= Problem details =
Scan the data below and pick out the lines containing the word "next".

= Data extract =
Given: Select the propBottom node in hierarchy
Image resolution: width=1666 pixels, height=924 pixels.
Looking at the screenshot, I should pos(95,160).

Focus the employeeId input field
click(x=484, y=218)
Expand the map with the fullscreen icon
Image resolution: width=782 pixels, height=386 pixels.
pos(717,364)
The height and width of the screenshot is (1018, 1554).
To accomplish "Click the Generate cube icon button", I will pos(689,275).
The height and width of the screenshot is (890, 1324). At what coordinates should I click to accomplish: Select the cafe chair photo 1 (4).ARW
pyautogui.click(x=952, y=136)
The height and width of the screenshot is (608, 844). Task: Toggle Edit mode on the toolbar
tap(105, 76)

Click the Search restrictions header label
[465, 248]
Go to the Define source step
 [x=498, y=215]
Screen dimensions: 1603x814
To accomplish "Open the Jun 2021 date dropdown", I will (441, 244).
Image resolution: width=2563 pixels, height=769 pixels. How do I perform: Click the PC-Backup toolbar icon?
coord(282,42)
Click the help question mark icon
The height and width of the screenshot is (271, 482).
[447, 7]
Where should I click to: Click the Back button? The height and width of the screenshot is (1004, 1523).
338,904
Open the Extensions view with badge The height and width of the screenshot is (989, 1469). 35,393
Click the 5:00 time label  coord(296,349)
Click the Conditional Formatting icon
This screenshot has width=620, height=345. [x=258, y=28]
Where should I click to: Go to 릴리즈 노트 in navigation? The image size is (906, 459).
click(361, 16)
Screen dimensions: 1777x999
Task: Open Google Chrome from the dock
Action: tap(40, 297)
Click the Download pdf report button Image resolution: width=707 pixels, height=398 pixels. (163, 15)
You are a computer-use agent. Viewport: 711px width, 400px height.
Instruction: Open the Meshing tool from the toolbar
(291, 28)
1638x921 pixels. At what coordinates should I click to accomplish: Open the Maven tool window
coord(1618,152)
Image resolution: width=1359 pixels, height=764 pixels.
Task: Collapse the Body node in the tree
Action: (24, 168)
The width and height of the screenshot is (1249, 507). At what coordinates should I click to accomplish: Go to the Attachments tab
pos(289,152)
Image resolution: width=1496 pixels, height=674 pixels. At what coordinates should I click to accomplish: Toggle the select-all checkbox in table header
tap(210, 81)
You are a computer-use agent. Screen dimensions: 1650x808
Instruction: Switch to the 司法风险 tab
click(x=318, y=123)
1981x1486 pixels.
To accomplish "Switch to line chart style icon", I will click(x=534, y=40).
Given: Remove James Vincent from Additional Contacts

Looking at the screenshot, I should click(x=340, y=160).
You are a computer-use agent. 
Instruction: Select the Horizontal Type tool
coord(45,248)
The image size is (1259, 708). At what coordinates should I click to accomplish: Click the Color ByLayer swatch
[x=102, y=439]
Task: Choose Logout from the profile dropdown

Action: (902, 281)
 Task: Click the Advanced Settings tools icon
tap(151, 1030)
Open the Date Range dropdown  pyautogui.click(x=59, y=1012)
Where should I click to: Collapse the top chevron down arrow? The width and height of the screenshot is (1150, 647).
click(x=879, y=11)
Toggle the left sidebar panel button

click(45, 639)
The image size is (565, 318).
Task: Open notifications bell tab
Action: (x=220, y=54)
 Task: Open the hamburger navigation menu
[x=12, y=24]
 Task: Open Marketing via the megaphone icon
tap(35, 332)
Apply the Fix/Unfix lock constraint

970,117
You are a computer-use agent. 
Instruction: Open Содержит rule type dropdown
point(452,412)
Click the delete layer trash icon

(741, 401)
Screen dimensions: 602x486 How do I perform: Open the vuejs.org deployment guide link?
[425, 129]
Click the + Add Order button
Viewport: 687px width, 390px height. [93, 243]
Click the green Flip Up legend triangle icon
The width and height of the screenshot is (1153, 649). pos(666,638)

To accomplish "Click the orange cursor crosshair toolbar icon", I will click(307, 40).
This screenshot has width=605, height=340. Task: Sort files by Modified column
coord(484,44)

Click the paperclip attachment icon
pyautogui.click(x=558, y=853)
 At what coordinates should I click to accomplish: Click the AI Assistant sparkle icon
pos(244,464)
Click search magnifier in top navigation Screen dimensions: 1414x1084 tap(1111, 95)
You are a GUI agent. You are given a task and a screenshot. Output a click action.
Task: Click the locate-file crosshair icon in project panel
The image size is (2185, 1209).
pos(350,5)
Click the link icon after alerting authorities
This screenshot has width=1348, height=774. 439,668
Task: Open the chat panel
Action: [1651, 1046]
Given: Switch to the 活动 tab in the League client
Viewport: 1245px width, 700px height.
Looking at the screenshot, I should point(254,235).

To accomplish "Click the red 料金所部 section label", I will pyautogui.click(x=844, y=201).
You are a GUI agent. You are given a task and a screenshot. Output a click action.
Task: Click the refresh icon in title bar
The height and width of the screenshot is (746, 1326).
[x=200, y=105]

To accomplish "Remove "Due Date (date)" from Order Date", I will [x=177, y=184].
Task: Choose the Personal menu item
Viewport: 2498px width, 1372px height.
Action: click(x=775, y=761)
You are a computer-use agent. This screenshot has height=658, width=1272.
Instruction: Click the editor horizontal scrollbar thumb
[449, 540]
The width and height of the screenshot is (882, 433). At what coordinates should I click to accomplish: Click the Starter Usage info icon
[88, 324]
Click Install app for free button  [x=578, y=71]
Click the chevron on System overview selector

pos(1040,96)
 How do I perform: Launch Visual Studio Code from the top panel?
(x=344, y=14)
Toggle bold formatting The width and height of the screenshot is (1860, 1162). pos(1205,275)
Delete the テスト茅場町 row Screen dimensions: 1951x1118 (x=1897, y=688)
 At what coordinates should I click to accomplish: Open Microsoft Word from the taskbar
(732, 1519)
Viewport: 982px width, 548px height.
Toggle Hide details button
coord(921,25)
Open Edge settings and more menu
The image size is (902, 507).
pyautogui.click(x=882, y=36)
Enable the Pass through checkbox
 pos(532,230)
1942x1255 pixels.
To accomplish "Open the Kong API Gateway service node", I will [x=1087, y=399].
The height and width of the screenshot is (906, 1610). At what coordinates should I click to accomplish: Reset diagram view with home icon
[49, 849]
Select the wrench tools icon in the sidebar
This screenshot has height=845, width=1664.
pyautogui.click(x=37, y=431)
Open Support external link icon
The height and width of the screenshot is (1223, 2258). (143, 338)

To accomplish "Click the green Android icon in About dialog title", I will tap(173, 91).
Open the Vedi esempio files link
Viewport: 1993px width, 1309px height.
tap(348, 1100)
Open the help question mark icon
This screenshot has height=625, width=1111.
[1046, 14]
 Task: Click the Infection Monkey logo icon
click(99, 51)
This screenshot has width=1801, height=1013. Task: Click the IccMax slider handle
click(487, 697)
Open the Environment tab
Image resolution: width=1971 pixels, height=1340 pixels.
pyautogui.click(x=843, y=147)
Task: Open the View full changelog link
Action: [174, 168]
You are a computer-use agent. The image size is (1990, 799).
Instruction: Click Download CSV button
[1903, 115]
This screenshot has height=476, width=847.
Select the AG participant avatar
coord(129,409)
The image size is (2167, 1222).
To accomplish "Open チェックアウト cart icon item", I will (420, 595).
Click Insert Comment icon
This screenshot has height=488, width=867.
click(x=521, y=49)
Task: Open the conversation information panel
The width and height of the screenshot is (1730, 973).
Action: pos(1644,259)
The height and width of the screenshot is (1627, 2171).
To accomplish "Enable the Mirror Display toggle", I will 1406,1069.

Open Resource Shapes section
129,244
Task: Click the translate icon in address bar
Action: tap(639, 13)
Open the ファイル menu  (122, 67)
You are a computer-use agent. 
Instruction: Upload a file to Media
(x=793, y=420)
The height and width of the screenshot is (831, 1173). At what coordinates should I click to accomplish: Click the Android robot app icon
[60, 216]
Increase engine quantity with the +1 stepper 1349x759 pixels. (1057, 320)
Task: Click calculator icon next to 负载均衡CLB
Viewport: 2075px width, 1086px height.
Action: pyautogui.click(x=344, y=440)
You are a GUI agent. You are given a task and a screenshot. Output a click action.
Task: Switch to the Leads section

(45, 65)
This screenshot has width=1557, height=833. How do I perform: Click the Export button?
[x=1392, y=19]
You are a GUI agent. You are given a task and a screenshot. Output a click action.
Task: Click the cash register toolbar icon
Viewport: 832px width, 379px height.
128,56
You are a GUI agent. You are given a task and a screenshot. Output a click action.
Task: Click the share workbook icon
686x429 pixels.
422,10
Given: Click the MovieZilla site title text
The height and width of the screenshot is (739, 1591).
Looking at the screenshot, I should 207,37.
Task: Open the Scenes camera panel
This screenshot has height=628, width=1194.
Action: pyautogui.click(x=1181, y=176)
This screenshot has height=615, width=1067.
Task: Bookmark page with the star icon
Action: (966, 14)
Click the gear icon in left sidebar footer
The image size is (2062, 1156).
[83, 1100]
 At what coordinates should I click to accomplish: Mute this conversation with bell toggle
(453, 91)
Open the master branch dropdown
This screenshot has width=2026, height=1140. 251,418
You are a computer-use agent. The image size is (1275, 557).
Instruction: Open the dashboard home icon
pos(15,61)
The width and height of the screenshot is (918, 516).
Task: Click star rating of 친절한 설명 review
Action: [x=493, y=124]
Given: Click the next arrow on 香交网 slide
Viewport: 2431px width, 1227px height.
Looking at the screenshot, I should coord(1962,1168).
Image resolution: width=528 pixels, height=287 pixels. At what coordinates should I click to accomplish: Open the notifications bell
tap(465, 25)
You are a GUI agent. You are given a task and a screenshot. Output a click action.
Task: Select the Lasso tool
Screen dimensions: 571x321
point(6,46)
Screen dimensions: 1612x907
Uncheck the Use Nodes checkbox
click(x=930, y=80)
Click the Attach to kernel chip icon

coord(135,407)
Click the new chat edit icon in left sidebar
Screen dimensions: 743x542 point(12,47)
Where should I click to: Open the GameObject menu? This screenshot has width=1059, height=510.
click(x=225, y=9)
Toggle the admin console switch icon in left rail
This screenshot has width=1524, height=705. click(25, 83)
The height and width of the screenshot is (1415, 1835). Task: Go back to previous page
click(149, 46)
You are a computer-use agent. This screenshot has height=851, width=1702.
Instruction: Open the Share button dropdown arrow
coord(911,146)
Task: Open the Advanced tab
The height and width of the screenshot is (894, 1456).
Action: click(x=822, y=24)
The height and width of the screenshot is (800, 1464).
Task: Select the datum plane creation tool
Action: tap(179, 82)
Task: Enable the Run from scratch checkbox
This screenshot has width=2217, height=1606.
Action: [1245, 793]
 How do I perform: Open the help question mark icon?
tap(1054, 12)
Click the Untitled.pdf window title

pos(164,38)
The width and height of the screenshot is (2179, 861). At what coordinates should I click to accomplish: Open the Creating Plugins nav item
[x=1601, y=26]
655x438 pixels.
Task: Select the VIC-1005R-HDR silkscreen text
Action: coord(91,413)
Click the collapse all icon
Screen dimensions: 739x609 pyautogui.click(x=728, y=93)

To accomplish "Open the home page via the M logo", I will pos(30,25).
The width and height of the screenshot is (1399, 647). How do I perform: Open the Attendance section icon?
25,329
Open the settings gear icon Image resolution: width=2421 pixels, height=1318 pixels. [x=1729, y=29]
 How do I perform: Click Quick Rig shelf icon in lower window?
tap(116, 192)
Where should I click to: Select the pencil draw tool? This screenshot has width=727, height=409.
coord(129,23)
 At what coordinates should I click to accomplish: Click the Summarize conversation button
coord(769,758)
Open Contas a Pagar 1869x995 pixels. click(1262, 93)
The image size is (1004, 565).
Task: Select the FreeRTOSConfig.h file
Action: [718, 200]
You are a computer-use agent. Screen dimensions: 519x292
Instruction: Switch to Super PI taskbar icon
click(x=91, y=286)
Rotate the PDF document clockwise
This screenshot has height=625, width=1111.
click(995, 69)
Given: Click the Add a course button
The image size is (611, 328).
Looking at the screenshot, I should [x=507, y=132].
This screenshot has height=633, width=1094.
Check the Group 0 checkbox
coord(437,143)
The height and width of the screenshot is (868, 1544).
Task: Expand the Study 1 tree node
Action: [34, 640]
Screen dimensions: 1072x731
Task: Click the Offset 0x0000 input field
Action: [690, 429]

= Problem solution =
Task: Click calculator icon next to 负载均衡CLB
Given: Click the next arrow on 香交网 slide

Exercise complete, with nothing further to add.